WHAT YOU NEED TO DO -
Repeat exactly the lines below that lie between the line with "Where should I click to: Open the Add" and the line with "Task: Click the layer 0 color swatch", counting both of those lines as part of the answer.

Data excerpts -
--------
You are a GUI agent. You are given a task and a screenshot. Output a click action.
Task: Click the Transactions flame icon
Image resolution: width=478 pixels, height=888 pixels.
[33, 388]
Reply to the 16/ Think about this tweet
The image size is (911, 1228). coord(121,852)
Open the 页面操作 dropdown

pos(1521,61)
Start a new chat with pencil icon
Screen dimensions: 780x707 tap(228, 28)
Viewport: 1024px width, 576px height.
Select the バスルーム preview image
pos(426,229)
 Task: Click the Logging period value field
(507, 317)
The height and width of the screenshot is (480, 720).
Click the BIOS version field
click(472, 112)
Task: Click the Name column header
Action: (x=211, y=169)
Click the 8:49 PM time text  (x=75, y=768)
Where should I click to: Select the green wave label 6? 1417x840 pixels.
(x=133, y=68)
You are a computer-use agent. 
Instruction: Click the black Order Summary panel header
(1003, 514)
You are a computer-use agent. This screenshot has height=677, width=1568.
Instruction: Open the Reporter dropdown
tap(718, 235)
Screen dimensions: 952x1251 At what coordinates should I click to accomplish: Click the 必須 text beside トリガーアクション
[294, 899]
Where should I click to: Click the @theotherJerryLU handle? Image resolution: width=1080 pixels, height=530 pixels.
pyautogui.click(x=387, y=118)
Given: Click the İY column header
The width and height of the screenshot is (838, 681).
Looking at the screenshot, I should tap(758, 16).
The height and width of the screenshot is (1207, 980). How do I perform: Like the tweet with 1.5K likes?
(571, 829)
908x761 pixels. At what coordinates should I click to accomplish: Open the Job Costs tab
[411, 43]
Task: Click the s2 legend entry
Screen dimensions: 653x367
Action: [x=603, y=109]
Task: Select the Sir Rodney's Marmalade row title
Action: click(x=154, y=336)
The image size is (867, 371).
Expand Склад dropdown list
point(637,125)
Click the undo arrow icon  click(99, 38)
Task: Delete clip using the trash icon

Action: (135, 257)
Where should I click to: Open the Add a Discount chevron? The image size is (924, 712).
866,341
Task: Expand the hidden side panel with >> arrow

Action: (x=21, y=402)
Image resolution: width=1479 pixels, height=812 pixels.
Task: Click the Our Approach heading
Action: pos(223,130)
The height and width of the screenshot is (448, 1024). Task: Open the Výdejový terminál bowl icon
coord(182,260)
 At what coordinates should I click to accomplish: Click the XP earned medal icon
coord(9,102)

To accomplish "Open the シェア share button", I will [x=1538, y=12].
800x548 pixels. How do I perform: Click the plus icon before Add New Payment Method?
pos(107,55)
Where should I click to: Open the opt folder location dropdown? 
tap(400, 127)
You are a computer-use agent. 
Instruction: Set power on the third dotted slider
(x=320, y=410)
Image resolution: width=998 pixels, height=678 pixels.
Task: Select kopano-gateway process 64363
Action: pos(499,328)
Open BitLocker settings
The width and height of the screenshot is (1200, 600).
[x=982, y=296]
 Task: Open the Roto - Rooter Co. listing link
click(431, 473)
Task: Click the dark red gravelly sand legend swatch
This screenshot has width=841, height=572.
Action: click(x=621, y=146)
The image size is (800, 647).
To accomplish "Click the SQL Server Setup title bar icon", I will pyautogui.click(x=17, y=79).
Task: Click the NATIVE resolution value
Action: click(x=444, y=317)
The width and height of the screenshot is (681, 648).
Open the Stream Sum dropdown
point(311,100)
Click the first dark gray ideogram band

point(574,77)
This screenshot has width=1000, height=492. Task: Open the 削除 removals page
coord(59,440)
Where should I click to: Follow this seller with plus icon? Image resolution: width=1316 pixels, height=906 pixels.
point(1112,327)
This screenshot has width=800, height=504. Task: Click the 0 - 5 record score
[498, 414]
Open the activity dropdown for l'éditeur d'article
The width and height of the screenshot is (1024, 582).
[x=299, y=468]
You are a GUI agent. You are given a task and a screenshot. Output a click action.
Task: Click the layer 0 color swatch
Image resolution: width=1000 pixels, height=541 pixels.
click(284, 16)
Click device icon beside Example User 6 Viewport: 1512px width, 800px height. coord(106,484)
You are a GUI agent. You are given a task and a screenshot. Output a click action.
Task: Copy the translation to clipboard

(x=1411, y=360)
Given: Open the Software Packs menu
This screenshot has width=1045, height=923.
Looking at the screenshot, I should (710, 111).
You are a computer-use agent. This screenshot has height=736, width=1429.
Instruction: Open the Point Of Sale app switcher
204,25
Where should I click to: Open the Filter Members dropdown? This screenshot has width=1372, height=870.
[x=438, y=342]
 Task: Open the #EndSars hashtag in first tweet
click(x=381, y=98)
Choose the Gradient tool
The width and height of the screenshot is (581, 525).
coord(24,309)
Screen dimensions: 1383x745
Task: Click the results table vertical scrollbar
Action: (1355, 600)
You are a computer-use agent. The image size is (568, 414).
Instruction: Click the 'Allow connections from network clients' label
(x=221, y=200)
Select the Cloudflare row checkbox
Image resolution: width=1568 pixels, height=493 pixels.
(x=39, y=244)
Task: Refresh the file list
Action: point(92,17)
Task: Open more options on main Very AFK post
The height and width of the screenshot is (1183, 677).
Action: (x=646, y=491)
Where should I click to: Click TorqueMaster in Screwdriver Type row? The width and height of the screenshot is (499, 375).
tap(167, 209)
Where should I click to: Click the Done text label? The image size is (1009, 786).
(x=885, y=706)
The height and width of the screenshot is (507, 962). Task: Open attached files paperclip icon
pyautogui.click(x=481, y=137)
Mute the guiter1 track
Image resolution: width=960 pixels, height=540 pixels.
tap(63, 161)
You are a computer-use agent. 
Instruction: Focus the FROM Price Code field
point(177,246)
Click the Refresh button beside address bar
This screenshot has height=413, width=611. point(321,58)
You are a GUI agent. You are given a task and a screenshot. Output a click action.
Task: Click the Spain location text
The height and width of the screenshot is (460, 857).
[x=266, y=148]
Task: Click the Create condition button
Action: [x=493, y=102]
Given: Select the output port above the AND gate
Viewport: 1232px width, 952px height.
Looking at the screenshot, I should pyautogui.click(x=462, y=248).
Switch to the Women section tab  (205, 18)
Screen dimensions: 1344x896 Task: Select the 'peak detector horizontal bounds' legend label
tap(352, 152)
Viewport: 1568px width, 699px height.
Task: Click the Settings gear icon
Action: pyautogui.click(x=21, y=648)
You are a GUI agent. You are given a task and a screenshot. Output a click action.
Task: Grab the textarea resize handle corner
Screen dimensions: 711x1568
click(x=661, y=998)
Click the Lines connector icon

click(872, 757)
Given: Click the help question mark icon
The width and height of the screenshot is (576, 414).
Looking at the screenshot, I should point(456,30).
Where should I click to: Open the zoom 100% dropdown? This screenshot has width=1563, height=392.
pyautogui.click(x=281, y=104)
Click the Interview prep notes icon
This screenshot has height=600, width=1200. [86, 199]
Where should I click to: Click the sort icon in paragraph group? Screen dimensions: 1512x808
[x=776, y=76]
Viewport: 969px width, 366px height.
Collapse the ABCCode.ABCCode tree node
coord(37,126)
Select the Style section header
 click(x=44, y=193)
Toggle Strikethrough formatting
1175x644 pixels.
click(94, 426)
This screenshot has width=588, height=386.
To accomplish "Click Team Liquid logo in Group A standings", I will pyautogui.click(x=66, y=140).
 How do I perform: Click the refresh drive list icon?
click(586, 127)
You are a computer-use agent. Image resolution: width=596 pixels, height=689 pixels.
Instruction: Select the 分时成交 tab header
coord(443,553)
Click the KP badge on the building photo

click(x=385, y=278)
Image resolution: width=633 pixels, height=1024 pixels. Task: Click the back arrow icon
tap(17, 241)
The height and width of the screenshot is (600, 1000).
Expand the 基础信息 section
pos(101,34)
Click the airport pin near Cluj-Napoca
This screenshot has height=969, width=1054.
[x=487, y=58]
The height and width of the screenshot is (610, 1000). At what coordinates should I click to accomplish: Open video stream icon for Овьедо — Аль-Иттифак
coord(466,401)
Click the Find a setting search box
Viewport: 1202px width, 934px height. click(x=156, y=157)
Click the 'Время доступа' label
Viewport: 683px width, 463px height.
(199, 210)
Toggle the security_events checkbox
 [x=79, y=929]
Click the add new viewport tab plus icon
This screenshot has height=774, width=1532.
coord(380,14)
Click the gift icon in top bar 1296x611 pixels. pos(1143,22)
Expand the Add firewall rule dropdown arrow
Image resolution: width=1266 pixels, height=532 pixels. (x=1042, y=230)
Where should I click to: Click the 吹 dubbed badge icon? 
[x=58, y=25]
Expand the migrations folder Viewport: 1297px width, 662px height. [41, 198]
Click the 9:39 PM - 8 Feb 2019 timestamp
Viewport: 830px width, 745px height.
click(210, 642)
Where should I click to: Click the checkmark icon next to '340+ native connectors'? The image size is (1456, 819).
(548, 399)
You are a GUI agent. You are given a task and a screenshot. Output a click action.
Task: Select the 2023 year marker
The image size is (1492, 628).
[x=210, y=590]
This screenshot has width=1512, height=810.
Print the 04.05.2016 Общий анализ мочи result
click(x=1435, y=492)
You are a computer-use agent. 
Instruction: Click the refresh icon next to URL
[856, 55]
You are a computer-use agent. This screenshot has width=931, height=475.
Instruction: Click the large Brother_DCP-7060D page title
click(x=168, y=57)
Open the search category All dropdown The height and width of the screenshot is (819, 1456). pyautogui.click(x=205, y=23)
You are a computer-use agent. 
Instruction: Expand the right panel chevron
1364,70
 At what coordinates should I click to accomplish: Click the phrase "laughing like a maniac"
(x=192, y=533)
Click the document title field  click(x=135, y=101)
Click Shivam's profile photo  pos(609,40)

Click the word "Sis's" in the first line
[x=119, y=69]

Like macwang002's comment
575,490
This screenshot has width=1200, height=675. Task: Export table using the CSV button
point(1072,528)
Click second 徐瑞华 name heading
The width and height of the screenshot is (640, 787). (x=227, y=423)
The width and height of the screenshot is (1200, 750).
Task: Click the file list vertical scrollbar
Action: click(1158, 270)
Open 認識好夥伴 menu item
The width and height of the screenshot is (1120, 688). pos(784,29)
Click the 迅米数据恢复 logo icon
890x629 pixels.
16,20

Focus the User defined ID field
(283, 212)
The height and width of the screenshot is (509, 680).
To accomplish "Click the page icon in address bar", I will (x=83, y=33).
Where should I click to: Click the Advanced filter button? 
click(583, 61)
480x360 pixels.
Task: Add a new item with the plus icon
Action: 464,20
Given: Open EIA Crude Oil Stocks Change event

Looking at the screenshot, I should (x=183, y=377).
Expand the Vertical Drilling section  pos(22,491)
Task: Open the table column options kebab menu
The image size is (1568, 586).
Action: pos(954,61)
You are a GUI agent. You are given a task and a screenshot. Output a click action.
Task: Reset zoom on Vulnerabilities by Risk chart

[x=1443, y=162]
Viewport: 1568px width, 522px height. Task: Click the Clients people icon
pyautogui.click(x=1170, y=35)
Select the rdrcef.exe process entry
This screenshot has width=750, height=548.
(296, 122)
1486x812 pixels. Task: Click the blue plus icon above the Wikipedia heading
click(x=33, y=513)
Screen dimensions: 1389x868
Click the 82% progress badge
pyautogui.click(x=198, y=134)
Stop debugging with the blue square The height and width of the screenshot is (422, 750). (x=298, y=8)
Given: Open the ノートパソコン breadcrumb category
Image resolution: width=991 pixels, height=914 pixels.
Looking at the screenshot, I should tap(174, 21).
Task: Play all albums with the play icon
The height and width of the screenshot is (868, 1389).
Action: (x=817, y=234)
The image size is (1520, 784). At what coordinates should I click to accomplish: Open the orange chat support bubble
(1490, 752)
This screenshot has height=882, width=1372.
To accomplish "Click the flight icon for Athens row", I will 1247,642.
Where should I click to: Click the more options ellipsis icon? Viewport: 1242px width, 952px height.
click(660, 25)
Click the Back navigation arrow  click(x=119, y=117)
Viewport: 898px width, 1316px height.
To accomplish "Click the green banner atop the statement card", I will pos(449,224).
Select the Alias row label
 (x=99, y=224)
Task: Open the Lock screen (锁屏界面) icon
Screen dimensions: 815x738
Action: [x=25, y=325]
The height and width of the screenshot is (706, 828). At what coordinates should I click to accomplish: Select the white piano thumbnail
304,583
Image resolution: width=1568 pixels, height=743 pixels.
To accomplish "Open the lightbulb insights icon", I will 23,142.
--------
TASK RESULT -
Where should I click to: Open the Add a Discount chevron? The image size is (924, 712).
866,341
Task: Expand the hidden side panel with >> arrow

Action: (x=21, y=402)
Image resolution: width=1479 pixels, height=812 pixels.
Task: Click the Our Approach heading
Action: pos(223,130)
The height and width of the screenshot is (448, 1024). Task: Open the Výdejový terminál bowl icon
coord(182,260)
 At what coordinates should I click to accomplish: Click the XP earned medal icon
coord(9,102)

To accomplish "Open the シェア share button", I will [x=1538, y=12].
800x548 pixels. How do I perform: Click the plus icon before Add New Payment Method?
pos(107,55)
Where should I click to: Open the opt folder location dropdown? 
tap(400, 127)
You are a computer-use agent. 
Instruction: Set power on the third dotted slider
(x=320, y=410)
Image resolution: width=998 pixels, height=678 pixels.
Task: Select kopano-gateway process 64363
Action: pos(499,328)
Open BitLocker settings
The width and height of the screenshot is (1200, 600).
[x=982, y=296]
 Task: Open the Roto - Rooter Co. listing link
click(431, 473)
Task: Click the dark red gravelly sand legend swatch
This screenshot has width=841, height=572.
Action: click(x=621, y=146)
The image size is (800, 647).
To accomplish "Click the SQL Server Setup title bar icon", I will pyautogui.click(x=17, y=79).
Task: Click the NATIVE resolution value
Action: click(x=444, y=317)
The width and height of the screenshot is (681, 648).
Open the Stream Sum dropdown
point(311,100)
Click the first dark gray ideogram band

point(574,77)
This screenshot has width=1000, height=492. Task: Open the 削除 removals page
coord(59,440)
Where should I click to: Follow this seller with plus icon? Image resolution: width=1316 pixels, height=906 pixels.
point(1112,327)
This screenshot has width=800, height=504. Task: Click the 0 - 5 record score
[498, 414]
Open the activity dropdown for l'éditeur d'article
The width and height of the screenshot is (1024, 582).
[x=299, y=468]
You are a GUI agent. You are given a task and a screenshot. Output a click action.
Task: Click the layer 0 color swatch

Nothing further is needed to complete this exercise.